Let’s assume Bray and Morley have read the tea leaves correctly and the Supreme Court is poised to restrict the scope of nationwide injunctions in cases by state and local officials challenging White House policies. Does that mean the end of broad prohibitions on potentially unconstitutional presidential actions?
It does not – and here’s where the ACLU’s class action strategy comes in.
The controversy over injunctions in AG suits arises when trial judges impose their orders on people who aren’t part of the cases before them. But when judges issue classwide injunctions, everyone covered by their orders is before them, either as a defendant or as a member of the class. That is a crucial distinction, said Notre Dame prof Bray. “Class actions are a much better vehicle” for national injunctions, he said. “The whole class is legally represented in court.”
Law professor Alexandra Lahav of the University of Connecticut, a class action procedure expert, told me that civil rights advocates have been relied on sweeping class action injunctions to challenge state and federal policies since before the modern federal rules of procedure for class actions were adopted in 1966. In fact, according to a post Lahav and three other law profs wrote for the Harvard Law Review last month, the class action rules were drafted with these cases in mind, “to address precisely the scenario where a government policy systematically denies a group of plaintiffs a meaningful opportunity to vindicate their rights.”
Due process challenges against government agencies – exactly like the ACLU’s family separation case – have been considered particularly appropriate for sweeping class action treatment, the profs wrote, because “they often raise generic questions about how uniform hearing procedures impact a group of people who depend on them for relief.”
Moreover, as Florida State professor Morley told me, the Supreme Court has blessed the use of a nationwide class action injunction. In 1979’s Califano v. Yamasaki, the justices said in case involving due process claims by certain Social Security recipients denied a hearing that it’s within trial judges’ discretion to certify nationwide classes.
The court may yet have more to say on the propriety of national class action injunctions. Lahav and her colleagues, for instance, wrote the Harvard blog post in response to dicta from Justice Samuel Alito in February’s Jennings v. Rodriguez. In the Jennings case, the Supreme Court reviewed a class action by immigrants challenging indefinite detention following deportation orders. The court said reversed a 9th Circuit ruling that limited detention without a hearing to six months and remanded the case.

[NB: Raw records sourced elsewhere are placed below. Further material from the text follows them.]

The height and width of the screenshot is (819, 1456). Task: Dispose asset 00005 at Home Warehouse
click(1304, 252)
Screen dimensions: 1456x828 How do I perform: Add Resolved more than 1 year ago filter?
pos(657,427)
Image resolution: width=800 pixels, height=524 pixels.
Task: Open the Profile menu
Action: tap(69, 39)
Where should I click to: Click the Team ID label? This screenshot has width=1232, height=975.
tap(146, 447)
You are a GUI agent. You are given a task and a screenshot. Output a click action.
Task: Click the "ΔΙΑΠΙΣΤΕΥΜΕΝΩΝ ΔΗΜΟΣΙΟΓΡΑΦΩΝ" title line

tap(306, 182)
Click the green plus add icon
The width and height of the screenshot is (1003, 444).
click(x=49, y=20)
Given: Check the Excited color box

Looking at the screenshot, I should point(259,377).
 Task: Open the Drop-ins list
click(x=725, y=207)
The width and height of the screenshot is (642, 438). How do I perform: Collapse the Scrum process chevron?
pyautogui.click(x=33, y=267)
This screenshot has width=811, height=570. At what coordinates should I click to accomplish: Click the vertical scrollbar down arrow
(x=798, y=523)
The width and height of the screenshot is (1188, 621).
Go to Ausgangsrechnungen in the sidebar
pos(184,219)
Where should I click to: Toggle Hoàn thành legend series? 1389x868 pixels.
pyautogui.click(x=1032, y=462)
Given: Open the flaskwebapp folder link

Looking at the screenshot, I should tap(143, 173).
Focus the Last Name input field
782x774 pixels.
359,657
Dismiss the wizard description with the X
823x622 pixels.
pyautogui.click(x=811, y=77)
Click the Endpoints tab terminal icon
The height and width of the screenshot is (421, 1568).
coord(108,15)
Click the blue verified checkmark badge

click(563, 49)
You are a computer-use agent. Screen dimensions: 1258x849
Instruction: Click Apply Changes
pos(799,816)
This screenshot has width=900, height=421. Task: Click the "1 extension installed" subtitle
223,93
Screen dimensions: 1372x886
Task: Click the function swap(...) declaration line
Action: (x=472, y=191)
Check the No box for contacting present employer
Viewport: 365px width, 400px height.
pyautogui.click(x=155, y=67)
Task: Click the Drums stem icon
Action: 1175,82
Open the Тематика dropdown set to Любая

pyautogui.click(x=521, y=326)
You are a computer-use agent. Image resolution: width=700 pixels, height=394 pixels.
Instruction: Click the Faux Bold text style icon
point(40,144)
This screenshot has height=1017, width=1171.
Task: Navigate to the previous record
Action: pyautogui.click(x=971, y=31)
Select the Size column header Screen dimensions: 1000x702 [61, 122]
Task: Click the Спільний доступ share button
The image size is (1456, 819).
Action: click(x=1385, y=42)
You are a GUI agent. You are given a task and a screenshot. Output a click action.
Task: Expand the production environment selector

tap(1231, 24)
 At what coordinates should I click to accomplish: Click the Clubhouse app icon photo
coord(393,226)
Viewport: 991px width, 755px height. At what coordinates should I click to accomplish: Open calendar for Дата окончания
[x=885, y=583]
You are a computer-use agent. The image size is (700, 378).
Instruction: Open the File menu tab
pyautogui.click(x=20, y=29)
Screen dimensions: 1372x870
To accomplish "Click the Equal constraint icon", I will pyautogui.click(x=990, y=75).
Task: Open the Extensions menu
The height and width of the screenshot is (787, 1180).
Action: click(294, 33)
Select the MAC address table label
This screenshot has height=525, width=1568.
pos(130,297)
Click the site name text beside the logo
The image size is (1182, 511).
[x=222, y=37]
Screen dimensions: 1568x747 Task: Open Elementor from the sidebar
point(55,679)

In dicta at the end of his majority opinion, Justice Alito said that on remand, the lower courts should reconsider whether the class action for injunctive relief “is an appropriate way to resolve respondents' Due Process Clause claims” in light of the Supreme Court’s tightened standards for certification of classes in cases seeking monetary damages. And Morley believes the court’s 1984 precedent in U.S. v. Mendoza, a case addressing the preclusive effect of previous rulings on the constitutionality of government policies, already discourages nationwide class action injunctions.
That’s obviously a fight for another day and another court. For the time being, Trump challengers have both nationwide and classwide injunctions at their disposal, and if they lose the former, they can continue to rely on the latter.